Nach Art. 47 Abs. 1 GRCh hat jede Person, deren durch das Unionsrecht garantierte Rechte oder Freiheiten verletzt worden sind, das Recht, bei einem Gericht einen wirksamen Rechtsbehelf einzulegen. Um die Wahrung dieses Grundrechts in der Union zu gewährleisten, verpflichtet Art.19 Abs. 1 UAbs. 2 des Vertrags über die Europäische Union (EUV) die Mitgliedstaaten, die erforderlichen Rechtsbehelfe zu schaffen, damit ein wirksamer Rechtsschutz in den vom Unionsrecht erfassten Bereichen gewährleistet ist9.

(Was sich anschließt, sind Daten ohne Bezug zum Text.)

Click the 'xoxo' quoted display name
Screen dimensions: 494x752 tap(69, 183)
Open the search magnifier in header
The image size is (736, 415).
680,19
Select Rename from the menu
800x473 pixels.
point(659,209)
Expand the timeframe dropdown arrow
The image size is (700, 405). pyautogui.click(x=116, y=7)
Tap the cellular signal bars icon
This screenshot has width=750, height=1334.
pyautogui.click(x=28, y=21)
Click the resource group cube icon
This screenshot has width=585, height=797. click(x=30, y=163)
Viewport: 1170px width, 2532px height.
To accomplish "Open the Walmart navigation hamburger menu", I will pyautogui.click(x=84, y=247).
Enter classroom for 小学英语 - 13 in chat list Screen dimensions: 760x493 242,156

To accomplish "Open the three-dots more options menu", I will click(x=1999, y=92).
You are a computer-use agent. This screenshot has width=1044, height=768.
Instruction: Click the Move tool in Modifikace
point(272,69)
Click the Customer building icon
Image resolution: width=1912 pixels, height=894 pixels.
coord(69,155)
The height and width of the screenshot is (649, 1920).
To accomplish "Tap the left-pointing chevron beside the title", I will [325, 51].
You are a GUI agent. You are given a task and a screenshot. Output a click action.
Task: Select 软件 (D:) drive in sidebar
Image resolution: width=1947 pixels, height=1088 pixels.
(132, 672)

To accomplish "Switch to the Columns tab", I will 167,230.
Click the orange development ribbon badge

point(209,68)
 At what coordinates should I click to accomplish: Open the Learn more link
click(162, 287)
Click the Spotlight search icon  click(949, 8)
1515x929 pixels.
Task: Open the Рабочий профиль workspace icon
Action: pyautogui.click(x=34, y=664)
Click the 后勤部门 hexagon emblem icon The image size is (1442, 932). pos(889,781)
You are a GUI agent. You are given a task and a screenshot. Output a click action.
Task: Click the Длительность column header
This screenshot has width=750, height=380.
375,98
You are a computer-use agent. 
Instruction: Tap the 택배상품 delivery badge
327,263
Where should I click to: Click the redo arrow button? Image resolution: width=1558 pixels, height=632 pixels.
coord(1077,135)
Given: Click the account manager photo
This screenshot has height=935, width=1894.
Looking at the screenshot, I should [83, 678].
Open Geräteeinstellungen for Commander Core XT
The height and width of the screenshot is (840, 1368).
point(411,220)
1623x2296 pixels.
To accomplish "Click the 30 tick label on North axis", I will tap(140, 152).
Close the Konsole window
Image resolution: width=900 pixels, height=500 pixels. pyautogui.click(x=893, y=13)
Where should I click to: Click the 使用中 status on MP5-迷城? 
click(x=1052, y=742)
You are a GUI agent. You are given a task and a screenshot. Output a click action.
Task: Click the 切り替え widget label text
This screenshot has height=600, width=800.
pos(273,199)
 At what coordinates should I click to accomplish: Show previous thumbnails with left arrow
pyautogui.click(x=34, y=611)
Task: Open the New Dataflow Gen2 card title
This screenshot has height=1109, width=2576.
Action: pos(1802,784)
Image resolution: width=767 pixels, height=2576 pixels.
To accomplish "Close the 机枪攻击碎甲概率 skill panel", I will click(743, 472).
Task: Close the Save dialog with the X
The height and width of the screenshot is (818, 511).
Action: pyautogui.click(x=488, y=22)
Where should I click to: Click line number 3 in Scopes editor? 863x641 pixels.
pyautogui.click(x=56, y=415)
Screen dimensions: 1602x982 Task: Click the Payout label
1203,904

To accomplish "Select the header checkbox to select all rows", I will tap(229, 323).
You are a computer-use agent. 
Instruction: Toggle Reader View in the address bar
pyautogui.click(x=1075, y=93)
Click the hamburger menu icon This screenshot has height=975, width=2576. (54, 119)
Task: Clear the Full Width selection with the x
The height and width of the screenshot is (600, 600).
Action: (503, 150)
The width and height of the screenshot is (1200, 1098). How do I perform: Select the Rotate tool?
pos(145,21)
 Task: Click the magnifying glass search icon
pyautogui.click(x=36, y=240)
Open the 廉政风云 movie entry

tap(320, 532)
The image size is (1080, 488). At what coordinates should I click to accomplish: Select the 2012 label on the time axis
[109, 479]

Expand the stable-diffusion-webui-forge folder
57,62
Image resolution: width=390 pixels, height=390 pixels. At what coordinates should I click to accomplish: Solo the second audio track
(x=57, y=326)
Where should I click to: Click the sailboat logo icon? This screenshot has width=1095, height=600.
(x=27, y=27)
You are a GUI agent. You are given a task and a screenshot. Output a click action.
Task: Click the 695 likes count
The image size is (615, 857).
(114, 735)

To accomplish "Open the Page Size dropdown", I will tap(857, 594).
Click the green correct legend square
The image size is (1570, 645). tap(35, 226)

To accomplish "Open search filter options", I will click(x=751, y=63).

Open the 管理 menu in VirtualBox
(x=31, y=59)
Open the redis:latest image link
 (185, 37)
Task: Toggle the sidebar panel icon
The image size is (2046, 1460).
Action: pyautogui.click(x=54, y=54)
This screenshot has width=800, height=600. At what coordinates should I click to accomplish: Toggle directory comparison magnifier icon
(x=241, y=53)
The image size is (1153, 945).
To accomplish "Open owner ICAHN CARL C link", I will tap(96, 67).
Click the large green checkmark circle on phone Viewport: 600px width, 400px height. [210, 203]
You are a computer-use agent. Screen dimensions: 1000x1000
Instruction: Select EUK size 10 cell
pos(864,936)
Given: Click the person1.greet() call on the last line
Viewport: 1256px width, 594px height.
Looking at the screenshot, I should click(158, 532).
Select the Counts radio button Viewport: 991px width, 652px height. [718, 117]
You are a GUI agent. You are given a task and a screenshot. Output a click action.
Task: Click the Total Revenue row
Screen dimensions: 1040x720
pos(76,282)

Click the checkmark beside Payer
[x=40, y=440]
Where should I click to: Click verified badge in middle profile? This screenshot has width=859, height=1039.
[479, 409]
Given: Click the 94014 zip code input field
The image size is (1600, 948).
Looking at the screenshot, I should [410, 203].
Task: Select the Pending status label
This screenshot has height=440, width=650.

Dieses Recht auf einen wirksamen Rechtsbehelf wird bezogen auf das europäische Überstellungsverfahren im Rahmenbeschluss zum Europäischen Haftbefehl bekräftigt, indem der gesuchten Person nach Art. 11 Abs. 2 RbEuHb für das Verfahren ein Anspruch auf einen Rechtsbeistand zugestanden wird und gemäß Art. 15 Abs. 1 RbEuHb die den Europäischen Haftbefehl vollstreckende Justizbehörde nach Vernehmung der gesuchten Person über die Überstellung nach Maßgabe des Rahmenbeschlusses zu entscheiden hat. Sind die übermittelten Informationen für diese Zulässigkeitsentscheidung nicht ausreichend, hat die vollstreckende Justizbehörde nach Art. 15 Abs. 2 RbEuHb die notwendigen zusätzlichen Informationen anzufordern.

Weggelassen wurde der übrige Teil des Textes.